### What you need to do
Convert the material below into a numbered list with one item per line, and drop any blank lines.

• • •

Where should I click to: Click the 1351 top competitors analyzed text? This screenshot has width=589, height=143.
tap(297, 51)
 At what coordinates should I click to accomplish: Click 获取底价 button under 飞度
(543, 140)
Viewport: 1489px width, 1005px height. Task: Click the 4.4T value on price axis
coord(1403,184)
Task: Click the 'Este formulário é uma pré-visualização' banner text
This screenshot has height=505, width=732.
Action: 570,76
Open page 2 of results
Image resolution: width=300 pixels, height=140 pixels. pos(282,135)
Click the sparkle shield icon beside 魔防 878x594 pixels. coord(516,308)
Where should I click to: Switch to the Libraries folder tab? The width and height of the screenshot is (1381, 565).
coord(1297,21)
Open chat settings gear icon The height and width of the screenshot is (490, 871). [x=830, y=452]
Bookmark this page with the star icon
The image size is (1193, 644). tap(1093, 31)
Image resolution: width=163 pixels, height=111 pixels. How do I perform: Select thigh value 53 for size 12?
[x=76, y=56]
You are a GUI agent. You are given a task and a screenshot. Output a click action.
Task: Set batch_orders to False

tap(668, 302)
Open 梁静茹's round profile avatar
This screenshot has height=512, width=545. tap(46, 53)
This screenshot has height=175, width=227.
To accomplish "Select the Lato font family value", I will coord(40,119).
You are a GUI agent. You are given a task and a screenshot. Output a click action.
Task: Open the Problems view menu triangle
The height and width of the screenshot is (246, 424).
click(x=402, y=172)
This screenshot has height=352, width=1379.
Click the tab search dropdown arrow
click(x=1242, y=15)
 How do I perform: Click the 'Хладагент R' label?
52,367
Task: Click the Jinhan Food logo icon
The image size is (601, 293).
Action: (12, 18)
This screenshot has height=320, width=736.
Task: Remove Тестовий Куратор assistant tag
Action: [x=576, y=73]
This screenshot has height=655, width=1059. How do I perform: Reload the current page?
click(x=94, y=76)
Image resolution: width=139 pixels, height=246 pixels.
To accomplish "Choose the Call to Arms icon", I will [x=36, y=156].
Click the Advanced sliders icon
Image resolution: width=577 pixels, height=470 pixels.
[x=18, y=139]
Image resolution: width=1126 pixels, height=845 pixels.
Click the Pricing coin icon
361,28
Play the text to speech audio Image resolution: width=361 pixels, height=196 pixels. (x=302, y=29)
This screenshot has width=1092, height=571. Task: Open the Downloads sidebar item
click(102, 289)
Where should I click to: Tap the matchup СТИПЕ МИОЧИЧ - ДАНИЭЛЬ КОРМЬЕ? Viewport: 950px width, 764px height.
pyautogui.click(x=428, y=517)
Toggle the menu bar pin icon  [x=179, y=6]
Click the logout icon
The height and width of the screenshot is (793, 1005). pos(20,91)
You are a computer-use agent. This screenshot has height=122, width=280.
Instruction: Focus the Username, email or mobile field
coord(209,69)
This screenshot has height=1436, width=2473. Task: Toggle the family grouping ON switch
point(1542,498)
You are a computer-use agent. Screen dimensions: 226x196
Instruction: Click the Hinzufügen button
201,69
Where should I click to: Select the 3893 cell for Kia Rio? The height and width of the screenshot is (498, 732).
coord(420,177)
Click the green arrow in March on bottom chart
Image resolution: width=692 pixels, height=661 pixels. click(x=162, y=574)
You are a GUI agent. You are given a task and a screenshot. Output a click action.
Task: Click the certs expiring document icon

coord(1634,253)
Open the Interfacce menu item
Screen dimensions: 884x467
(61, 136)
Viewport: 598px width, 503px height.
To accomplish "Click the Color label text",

• • •

### Result of the exercise
1. Where should I click to: Click the 1351 top competitors analyzed text? This screenshot has width=589, height=143.
2. tap(297, 51)
3.  At what coordinates should I click to accomplish: Click 获取底价 button under 飞度
4. (543, 140)
5. Viewport: 1489px width, 1005px height. Task: Click the 4.4T value on price axis
6. coord(1403,184)
7. Task: Click the 'Este formulário é uma pré-visualização' banner text
8. This screenshot has height=505, width=732.
9. Action: 570,76
10. Open page 2 of results
11. Image resolution: width=300 pixels, height=140 pixels. pos(282,135)
12. Click the sparkle shield icon beside 魔防 878x594 pixels. coord(516,308)
13. Where should I click to: Switch to the Libraries folder tab? The width and height of the screenshot is (1381, 565).
14. coord(1297,21)
15. Open chat settings gear icon The height and width of the screenshot is (490, 871). [x=830, y=452]
16. Bookmark this page with the star icon
17. The image size is (1193, 644). tap(1093, 31)
18. Image resolution: width=163 pixels, height=111 pixels. How do I perform: Select thigh value 53 for size 12?
19. [x=76, y=56]
20. You are a GUI agent. You are given a task and a screenshot. Output a click action.
21. Task: Set batch_orders to False
22. tap(668, 302)
23. Open 梁静茹's round profile avatar
24. This screenshot has height=512, width=545. tap(46, 53)
25. This screenshot has height=175, width=227.
26. To accomplish "Select the Lato font family value", I will coord(40,119).
27. You are a GUI agent. You are given a task and a screenshot. Output a click action.
28. Task: Open the Problems view menu triangle
29. The height and width of the screenshot is (246, 424).
30. click(x=402, y=172)
31. This screenshot has height=352, width=1379.
32. Click the tab search dropdown arrow
33. click(x=1242, y=15)
34.  How do I perform: Click the 'Хладагент R' label?
35. 52,367
36. Task: Click the Jinhan Food logo icon
37. The image size is (601, 293).
38. Action: (12, 18)
39. This screenshot has height=320, width=736.
40. Task: Remove Тестовий Куратор assistant tag
41. Action: [x=576, y=73]
42. This screenshot has height=655, width=1059. How do I perform: Reload the current page?
43. click(x=94, y=76)
44. Image resolution: width=139 pixels, height=246 pixels.
45. To accomplish "Choose the Call to Arms icon", I will [x=36, y=156].
46. Click the Advanced sliders icon
47. Image resolution: width=577 pixels, height=470 pixels.
48. [x=18, y=139]
49. Image resolution: width=1126 pixels, height=845 pixels.
50. Click the Pricing coin icon
51. 361,28
52. Play the text to speech audio Image resolution: width=361 pixels, height=196 pixels. (x=302, y=29)
53. This screenshot has width=1092, height=571. Task: Open the Downloads sidebar item
54. click(102, 289)
55. Where should I click to: Tap the matchup СТИПЕ МИОЧИЧ - ДАНИЭЛЬ КОРМЬЕ? Viewport: 950px width, 764px height.
56. pyautogui.click(x=428, y=517)
57. Toggle the menu bar pin icon  [x=179, y=6]
58. Click the logout icon
59. The height and width of the screenshot is (793, 1005). pos(20,91)
60. You are a computer-use agent. This screenshot has height=122, width=280.
61. Instruction: Focus the Username, email or mobile field
62. coord(209,69)
63. This screenshot has height=1436, width=2473. Task: Toggle the family grouping ON switch
64. point(1542,498)
65. You are a computer-use agent. Screen dimensions: 226x196
66. Instruction: Click the Hinzufügen button
67. 201,69
68. Where should I click to: Select the 3893 cell for Kia Rio? The height and width of the screenshot is (498, 732).
69. coord(420,177)
70. Click the green arrow in March on bottom chart
71. Image resolution: width=692 pixels, height=661 pixels. click(x=162, y=574)
72. You are a GUI agent. You are given a task and a screenshot. Output a click action.
73. Task: Click the certs expiring document icon
74. coord(1634,253)
75. Open the Interfacce menu item
76. Screen dimensions: 884x467
77. (61, 136)
78. Viewport: 598px width, 503px height.
79. To accomplish "Click the Color label text",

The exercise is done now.